**WHAT YOU NEED TO DO**:
(a) Output the part of the KVM patch thread that opens with the words containing "On 04/24/2012 12:16" and closes with "good for scaling.", copied without any changes.
(b) Translate this sentence from the KVM patch thread into Spanish: "Using RCU for lockless shadow walking can increase the amount of memory in use by the system, since RCU grace periods are unpredictable."
(c) Write the next part of the KVM patch thread, starting after the last line shown.
## Start EXCERPTED PASSAGE
On 04/24/2012 12:16 AM, Avi Kivity wrote:
> Using RCU for lockless shadow walking can increase the amount of memory
> in use by the system, since RCU grace periods are unpredictable. We also
> have an unconditional write to a shared variable (reader_counter), which
> isn't good for scaling.
>
> Replace that with a scheme similar to x86's get_user_pages_fast(): disable
> interrupts during lockless shadow walk to force the freer
> (kvm_mmu_commit_zap_page()) to wait for the TLB flush IPI to find the
> processor with interrupts enabled.
>
> We also add a new vcpu->mode, READING_SHADOW_PAGE_TABLES, to prevent
> kvm_flush_remote_tlbs() from avoiding the IPI.
>
> Signed-off-by: Avi Kivity <[email protected]>
> ---
>
> Turned out to be simpler than expected. However, I think there's a problem
> with make_all_cpus_request() possible reading an incorrect vcpu->cpu.
It seems possible.
Can we fix it by reading vcpu->cpu when the vcpu is in GUEST_MODE or
EXITING_GUEST_MODE (IIRC, in these modes, interrupt is disabled)?
Like:
if (kvm_vcpu_exiting_guest_mode(vcpu) != OUTSIDE_GUEST_MODE)
cpumask_set_cpu(vcpu->cpu, cpus);
>
> arch/x86/include/asm/kvm_host.h | 4 ---
> arch/x86/kvm/mmu.c | 61
> +++++++++++----------------------------
> include/linux/kvm_host.h | 3 +-
> 3 files changed, 19 insertions(+), 49 deletions(-)
>
> diff --git a/arch/x86/include/asm/kvm_host.h b/arch/x86/include/asm/kvm_host.h
> index f624ca7..67e66e6 100644
> --- a/arch/x86/include/asm/kvm_host.h
> +++ b/arch/x86/include/asm/kvm_host.h
> @@ -237,8 +237,6 @@ struct kvm_mmu_page {
> #endif
>
> int write_flooding_count;
> -
> - struct rcu_head rcu;
> };
>
> struct kvm_pio_request {
> @@ -536,8 +534,6 @@ struct kvm_arch {
> u64 hv_guest_os_id;
> u64 hv_hypercall;
>
> - atomic_t reader_counter;
> -
> #ifdef CONFIG_KVM_MMU_AUDIT
> int audit_point;
> #endif
> diff --git a/arch/x86/kvm/mmu.c b/arch/x86/kvm/mmu.c
> index 07424cf..903af5e 100644
> --- a/arch/x86/kvm/mmu.c
> +++ b/arch/x86/kvm/mmu.c
> @@ -551,19 +551,23 @@ static u64 mmu_spte_get_lockless(u64 *sptep)
## End EXCERPTED PASSAGE
## Start EXCERPTED DATA
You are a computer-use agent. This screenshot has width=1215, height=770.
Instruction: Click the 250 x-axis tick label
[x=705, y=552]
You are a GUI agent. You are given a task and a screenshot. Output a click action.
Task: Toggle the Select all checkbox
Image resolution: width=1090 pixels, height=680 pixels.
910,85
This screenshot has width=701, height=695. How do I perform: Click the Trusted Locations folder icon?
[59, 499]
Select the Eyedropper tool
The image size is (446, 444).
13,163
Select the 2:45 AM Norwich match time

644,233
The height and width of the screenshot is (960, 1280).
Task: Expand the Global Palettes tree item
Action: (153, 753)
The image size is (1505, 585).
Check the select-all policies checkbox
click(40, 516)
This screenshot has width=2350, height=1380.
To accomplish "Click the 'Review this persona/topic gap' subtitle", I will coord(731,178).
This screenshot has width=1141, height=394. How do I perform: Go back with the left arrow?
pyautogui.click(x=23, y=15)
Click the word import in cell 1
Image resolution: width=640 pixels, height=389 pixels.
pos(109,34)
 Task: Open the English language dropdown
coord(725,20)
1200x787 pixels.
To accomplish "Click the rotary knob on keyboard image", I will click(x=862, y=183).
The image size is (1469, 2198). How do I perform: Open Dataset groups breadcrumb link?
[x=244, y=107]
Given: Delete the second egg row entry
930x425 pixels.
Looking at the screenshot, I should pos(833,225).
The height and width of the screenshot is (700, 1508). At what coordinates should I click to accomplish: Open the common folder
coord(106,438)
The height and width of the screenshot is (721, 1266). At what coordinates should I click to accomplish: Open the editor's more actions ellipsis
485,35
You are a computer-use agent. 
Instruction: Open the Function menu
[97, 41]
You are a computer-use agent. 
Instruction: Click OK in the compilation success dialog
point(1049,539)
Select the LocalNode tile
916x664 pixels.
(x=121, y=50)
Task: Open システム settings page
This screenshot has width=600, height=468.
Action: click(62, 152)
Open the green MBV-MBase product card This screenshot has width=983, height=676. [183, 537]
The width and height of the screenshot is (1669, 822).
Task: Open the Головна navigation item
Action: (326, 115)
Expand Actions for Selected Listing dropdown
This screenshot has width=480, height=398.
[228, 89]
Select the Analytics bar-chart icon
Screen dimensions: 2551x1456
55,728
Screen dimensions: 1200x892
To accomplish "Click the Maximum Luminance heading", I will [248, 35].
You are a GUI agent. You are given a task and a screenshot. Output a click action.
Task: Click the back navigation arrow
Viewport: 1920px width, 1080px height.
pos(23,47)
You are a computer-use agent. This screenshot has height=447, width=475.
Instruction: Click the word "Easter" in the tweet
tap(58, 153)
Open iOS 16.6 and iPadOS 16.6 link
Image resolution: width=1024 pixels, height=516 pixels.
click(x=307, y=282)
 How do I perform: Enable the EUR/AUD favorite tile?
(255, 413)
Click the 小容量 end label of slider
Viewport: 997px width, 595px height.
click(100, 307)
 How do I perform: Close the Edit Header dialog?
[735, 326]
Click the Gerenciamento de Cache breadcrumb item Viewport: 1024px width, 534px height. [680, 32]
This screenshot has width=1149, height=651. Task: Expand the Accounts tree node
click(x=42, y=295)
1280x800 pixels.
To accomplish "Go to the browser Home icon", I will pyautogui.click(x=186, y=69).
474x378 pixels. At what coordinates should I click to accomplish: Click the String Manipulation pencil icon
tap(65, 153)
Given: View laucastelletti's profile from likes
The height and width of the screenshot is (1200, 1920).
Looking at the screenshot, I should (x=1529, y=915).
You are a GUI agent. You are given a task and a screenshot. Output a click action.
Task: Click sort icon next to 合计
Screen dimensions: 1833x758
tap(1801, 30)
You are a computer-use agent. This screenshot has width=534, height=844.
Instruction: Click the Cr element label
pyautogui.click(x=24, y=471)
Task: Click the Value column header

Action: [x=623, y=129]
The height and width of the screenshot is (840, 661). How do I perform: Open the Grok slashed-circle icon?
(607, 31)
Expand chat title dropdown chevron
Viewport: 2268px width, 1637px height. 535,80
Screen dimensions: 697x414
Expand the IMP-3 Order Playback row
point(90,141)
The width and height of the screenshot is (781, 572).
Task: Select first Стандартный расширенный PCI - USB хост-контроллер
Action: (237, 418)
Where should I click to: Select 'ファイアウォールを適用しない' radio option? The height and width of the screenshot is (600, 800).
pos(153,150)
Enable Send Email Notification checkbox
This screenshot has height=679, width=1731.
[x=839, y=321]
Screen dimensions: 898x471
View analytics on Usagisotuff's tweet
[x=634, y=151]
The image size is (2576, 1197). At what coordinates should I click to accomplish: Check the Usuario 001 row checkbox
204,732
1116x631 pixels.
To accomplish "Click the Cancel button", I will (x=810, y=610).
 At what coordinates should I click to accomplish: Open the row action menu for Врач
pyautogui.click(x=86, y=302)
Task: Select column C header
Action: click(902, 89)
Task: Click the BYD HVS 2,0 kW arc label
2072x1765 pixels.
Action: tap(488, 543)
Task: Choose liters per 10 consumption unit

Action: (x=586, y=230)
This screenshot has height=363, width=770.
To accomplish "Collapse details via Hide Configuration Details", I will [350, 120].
## End EXCERPTED DATA
**RESPONSE LIST**:
(a)
On 04/24/2012 12:16 AM, Avi Kivity wrote:
> Using RCU for lockless shadow walking can increase the amount of memory
> in use by the system, since RCU grace periods are unpredictable. We also
> have an unconditional write to a shared variable (reader_counter), which
> isn't good for scaling.

(b) Usar RCU para el recorrido sin bloqueos de las páginas sombra puede aumentar la cantidad de memoria en uso por el sistema, ya que los períodos de gracia de RCU son impredecibles.

(c)
>
> static void walk_shadow_page_lockless_begin(struct kvm_vcpu *vcpu)
> {
> - rcu_read_lock();
> - atomic_inc(&vcpu->kvm->arch.reader_counter);
> -
> - /* Increase the counter before walking shadow page table */
> - smp_mb__after_atomic_inc();
> + /*
> + * Prevent page table teardown by making any free-er wait during
> + * kvm_flush_remote_tlbs() IPI to all active vcpus.
> + */
> + local_irq_disable();
> + vcpu->mode = READING_SHADOW_PAGE_TABLES;
> + /*
> + * wmb: advertise vcpu->mode change
> + * rmb: make sure we see updated sptes
> + */
> + smp_mb();
> }
>
> static void walk_shadow_page_lockless_end(struct kvm_vcpu *vcpu)
> {
> - /* Decrease the counter after walking shadow page table finished */
> - smp_mb__before_atomic_dec();
> - atomic_dec(&vcpu->kvm->arch.reader_counter);
> - rcu_read_unlock();
We need a mb here to avoid that setting vcpu->mode is reordered to the head
of reading/writing spte? (it is safe on x86, but we need a comment at least?)
Otherwise it looks good to me, i will measure it later.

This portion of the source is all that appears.